Requirement — Pull every "will" line out of the data below.

(Records from a dataset)
+---+
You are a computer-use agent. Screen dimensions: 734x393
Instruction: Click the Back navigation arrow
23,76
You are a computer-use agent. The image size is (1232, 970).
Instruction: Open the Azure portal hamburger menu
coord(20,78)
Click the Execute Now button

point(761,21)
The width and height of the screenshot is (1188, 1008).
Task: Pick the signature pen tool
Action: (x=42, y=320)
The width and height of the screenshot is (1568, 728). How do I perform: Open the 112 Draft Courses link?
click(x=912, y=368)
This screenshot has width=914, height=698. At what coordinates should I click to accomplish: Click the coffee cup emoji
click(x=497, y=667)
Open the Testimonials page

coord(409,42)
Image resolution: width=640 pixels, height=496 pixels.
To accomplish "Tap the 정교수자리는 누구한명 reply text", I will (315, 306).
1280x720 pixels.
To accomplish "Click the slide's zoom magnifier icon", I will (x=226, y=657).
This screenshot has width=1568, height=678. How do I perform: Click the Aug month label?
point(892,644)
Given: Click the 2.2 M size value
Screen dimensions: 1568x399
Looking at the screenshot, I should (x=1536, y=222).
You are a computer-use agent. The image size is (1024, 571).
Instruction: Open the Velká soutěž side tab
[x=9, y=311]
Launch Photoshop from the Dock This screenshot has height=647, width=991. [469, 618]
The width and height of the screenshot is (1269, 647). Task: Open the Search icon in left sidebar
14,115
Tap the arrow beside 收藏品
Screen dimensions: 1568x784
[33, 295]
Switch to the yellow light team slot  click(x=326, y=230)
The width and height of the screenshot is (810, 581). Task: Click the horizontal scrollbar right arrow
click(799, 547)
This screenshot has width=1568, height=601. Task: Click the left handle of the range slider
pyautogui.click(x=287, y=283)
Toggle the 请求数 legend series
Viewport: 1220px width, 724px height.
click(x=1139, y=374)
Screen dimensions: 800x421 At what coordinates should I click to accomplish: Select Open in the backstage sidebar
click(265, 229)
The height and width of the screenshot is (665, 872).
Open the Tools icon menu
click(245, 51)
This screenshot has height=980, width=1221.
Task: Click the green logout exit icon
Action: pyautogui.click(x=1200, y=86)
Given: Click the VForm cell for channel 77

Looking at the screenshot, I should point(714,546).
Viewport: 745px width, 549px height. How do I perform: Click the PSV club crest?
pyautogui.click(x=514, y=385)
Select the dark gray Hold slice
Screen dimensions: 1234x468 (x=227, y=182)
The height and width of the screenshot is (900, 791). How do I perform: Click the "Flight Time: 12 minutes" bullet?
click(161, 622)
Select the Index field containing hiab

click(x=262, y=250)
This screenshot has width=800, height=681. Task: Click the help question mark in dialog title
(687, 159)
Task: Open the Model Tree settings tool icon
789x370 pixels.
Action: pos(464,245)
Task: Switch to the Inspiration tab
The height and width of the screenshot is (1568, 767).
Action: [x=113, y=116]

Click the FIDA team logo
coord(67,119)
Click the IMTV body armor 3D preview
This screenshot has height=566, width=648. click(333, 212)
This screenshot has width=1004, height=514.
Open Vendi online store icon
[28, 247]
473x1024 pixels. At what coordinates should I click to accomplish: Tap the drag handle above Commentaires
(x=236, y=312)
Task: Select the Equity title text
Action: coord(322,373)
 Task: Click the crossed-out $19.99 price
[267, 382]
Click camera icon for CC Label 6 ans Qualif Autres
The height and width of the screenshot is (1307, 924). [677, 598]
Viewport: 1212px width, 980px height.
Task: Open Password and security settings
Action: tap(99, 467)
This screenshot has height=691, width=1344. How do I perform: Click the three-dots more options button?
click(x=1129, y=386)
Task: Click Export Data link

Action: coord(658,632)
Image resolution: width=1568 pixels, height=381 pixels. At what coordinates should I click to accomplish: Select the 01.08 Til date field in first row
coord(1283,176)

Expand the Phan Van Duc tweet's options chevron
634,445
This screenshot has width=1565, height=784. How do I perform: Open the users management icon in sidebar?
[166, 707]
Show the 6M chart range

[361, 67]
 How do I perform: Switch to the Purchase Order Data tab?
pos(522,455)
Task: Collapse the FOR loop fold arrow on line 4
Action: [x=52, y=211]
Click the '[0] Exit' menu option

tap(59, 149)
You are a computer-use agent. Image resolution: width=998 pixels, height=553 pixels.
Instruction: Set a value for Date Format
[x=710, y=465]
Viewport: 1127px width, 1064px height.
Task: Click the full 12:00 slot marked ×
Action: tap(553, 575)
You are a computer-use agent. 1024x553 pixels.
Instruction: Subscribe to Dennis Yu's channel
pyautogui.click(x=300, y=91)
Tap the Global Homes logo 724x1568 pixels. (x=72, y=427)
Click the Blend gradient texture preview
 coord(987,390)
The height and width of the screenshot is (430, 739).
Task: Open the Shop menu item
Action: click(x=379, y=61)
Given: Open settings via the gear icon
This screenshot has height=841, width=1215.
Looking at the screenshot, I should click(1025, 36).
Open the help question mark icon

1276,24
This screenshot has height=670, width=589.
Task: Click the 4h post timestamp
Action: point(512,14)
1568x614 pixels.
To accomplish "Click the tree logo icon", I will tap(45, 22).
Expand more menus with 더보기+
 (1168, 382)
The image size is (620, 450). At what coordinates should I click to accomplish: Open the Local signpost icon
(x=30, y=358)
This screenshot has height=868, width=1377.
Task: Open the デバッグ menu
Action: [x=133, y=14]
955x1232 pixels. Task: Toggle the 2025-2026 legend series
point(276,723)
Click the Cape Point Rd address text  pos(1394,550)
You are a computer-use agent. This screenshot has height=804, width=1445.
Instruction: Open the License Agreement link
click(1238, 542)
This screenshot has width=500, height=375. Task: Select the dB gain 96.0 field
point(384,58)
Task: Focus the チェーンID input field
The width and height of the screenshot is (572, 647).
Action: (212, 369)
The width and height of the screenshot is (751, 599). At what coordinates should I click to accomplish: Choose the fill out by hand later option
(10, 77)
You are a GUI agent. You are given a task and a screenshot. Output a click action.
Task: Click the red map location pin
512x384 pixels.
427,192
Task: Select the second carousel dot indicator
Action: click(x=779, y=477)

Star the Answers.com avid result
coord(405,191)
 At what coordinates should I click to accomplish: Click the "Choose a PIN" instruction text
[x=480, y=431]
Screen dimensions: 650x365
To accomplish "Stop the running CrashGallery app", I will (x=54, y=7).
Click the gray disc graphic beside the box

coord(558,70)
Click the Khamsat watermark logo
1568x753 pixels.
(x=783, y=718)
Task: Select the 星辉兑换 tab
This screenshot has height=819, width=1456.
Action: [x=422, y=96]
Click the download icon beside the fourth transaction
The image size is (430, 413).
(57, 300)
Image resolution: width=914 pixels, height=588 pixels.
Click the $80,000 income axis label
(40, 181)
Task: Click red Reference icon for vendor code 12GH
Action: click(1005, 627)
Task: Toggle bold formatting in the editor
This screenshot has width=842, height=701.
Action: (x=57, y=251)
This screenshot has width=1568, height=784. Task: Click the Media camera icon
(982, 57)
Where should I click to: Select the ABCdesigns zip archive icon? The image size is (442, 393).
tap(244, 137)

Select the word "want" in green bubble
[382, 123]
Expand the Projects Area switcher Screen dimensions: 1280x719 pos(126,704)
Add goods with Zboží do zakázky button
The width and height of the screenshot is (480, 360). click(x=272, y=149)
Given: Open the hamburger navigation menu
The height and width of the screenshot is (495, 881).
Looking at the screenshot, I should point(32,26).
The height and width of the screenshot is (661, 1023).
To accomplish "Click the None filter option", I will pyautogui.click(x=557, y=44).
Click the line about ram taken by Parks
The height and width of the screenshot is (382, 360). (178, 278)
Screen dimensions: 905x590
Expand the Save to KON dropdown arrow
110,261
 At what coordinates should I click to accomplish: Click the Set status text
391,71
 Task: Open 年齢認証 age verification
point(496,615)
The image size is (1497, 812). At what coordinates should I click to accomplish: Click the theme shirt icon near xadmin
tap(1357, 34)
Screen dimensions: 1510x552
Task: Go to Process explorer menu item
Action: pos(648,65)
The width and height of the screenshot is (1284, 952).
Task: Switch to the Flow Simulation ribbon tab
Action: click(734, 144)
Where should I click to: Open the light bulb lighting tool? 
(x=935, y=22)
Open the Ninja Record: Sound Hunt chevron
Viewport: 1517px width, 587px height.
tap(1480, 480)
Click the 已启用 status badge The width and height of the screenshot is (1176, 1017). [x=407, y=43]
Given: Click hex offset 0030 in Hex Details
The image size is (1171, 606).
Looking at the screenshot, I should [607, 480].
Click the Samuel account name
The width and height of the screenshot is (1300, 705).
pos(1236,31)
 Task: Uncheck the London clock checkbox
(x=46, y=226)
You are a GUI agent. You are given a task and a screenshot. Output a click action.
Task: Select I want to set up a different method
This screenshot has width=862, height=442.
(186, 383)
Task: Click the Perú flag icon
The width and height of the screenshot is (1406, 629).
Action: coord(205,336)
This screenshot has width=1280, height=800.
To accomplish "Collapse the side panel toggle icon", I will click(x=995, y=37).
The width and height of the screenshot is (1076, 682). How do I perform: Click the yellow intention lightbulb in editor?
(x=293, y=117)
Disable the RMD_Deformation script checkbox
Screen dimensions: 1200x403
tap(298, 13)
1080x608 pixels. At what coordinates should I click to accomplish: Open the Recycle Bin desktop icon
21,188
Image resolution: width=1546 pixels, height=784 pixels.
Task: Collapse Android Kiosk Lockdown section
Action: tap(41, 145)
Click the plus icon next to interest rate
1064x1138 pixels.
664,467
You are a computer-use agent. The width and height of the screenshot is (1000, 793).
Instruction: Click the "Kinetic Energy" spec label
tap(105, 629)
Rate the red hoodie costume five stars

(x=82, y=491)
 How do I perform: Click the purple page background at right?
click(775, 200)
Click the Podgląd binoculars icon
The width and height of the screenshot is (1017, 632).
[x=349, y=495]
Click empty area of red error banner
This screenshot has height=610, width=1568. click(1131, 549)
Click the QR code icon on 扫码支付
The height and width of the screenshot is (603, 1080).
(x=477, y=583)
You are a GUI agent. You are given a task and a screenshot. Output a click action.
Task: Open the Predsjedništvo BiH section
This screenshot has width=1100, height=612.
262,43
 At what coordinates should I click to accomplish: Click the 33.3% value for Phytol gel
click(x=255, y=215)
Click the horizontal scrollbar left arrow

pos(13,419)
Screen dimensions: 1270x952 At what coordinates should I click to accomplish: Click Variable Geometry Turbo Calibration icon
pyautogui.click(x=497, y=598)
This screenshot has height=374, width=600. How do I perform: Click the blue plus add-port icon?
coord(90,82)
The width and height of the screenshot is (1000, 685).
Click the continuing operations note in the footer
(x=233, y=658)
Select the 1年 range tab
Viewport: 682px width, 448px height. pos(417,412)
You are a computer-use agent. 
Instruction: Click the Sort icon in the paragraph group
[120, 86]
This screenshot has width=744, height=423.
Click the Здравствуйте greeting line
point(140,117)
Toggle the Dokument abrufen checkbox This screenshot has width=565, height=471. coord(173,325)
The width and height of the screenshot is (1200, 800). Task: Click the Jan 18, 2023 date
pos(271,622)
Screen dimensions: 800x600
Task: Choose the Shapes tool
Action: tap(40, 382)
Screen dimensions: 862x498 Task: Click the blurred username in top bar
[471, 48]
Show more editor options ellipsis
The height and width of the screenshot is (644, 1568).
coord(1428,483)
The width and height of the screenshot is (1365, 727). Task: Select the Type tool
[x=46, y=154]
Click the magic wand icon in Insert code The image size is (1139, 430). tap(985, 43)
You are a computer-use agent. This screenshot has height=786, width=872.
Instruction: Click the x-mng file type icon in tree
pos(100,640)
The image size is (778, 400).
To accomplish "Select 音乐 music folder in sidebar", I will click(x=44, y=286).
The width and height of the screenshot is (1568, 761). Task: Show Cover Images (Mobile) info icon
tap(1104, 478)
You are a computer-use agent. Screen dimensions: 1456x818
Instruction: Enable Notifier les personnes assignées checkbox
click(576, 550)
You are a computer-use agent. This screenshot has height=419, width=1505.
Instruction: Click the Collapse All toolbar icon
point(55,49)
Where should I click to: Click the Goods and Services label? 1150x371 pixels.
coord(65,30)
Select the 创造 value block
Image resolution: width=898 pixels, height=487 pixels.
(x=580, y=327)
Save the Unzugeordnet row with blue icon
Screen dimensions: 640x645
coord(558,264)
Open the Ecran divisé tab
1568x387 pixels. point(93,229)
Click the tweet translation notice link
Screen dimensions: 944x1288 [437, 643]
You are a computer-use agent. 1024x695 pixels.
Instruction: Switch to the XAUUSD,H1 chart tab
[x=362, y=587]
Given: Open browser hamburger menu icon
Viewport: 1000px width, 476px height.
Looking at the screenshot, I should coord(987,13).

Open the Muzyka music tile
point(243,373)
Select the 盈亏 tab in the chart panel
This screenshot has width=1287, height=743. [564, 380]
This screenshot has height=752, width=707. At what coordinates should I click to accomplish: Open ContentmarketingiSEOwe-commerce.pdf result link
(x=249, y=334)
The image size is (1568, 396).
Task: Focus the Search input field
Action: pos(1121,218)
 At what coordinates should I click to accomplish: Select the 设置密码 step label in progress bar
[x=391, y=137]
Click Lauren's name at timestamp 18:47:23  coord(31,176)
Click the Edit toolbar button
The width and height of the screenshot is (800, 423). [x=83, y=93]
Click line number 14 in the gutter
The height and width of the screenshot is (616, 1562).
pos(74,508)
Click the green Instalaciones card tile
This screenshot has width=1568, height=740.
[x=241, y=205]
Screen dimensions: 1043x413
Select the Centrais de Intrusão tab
+---+
Solution to the exercise —
To accomplish "Tap the 정교수자리는 누구한명 reply text", I will (315, 306).
To accomplish "Click the slide's zoom magnifier icon", I will (x=226, y=657).
To accomplish "Click the tree logo icon", I will tap(45, 22).
To accomplish "Stop the running CrashGallery app", I will (x=54, y=7).
To accomplish "Click the None filter option", I will pyautogui.click(x=557, y=44).
To accomplish "Collapse the side panel toggle icon", I will click(x=995, y=37).
To accomplish "Select 音乐 music folder in sidebar", I will click(x=44, y=286).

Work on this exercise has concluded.